Voxel Raymarching
Categories: graphics
I recently stumbled upon some short clips of John Lin's path traced voxel renderer:
I found the visual style and effect really impressive and appealing (not to mention the beautiful design of the scene). Beyond the visuals, I found the demo technically impressive as well, since it demonstrated complex lighting effects and dynamic scenes using path-tracing. Watching this video made me want to learn about the techniques used to make the engine run at real-time, although I wasn't aiming for a demo as complete as John Lin's (since I started working on this project Lin has greatly advanced the capabilities of his engine, so check out the other videos he has posted). In this post, I hope to go over some components of the renderer I was inspired to engineer, although it is not yet complete.

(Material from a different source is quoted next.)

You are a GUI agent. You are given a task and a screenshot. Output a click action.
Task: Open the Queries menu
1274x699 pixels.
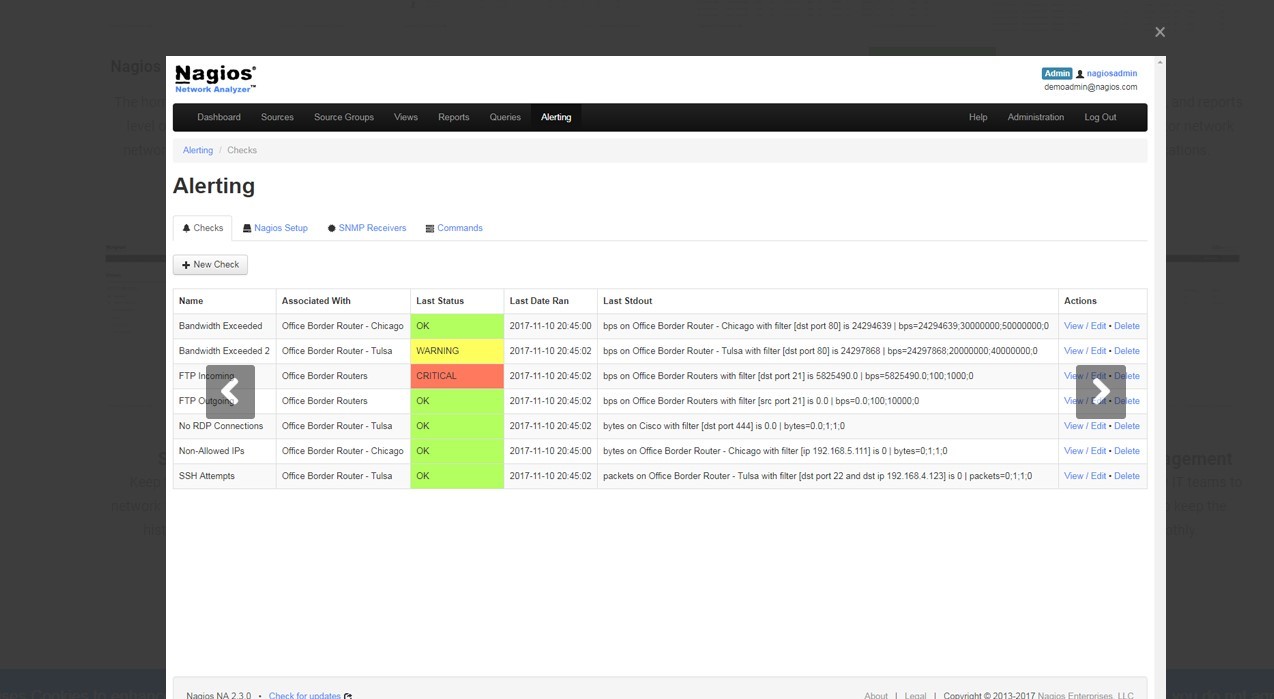(505, 117)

Above is a screenshot of the images my engine can produce, although the level of quality and noise isn't currently acheived in real-time.
Voxels
Voxel data very quickly becomes extremely large, since the amount of data is proportional to the volume of the geometry, which is the cube of its linear size. Compare this to traditional triangle meshes, which use data proportional to the surface area of the geometry (square of linear size). Because of the potential size of the voxel data, many methods have been developed to compress it. The most common is to store the voxel data as a sparse voxel octree (SVO). The advantage of this is that large uniform areas (particularly empty space/air) are efficiently represented (no further subdivision in uniform volumes), and the result is that the amount of data is roughly proportional to the surface area between different materials (although it is still generally more than a mesh). I decided to use a further improvement on SVOs which deduplicates identical subtrees and stores the data as a sparse voxel directed acyclic graph (SVDAG). This compression scheme compresses large uniform volumes the same way as SVOs, but also handles repeated and similar geometry by having volumes with identical subvolumes point to the same data. However, the added compression can make modifications more complex or less efficient.
Path Tracing
Path tracing is a technique for computing an image a camera would create with physically correct lighting properties. The central idea is to sample many random paths that the light could take to get from a light source to your eye. Then, for each of these paths, calculate the color and intensity of the light that would enter the camera after the light reflects, refracts, or otherwise interacts with the scene along the path sample. The final computed light entering your eye is the average contribution of many paths computed in this fashion.
Path tracing can produce amazingly accurate images, but it is notoriously computationally expensive, and for complex scenes, producing an accurate render may take many times more samples than a simple scene. Besides low-level code and hardware optimization, many sampling optimizations have been introduced to decrease the number of samples required to calculate accurate images. One such technique is called (multiple-)importance sampling, which chooses paths that are more likely to be significant; for example, depending on the material, light will be reflected or refracted more from one direction than another, and paths that transmit more light through such an interaction will have higher representation in the samples. Another is Metropolis light transport, which applies applies the Metropolis-Hastings sampling technique to sample paths "near" or similar to previous paths that had large contributions to the calculated lighting.
Making it Real-Time
Path tracing has not been applied much in interactive settings because it is difficult to produce a high quality image with the number of samples that can be computed in a single frame. With complex scenes such as those seen in games, often only 1 path sample is practically possible between frames, which results in very noisy images. There are several techniques that can be used to reduce that noise in the images, which are known collectively as denoising algorithms. In general, these use path samples computed from previous frames as well as path samples from nearby pixels to artificially increase the number of samples for each pixel, resulting in a more accurate average.
Currently, I have implented a path tracing engine that produces noisy images. I have experimented with some basic denoising algorithms, but I plan on implementing a more complete and principled denoising algorithm next. The code for my engine is available on GitHub, but it is not fully documented, so it might not be very useful as a reference at the moment.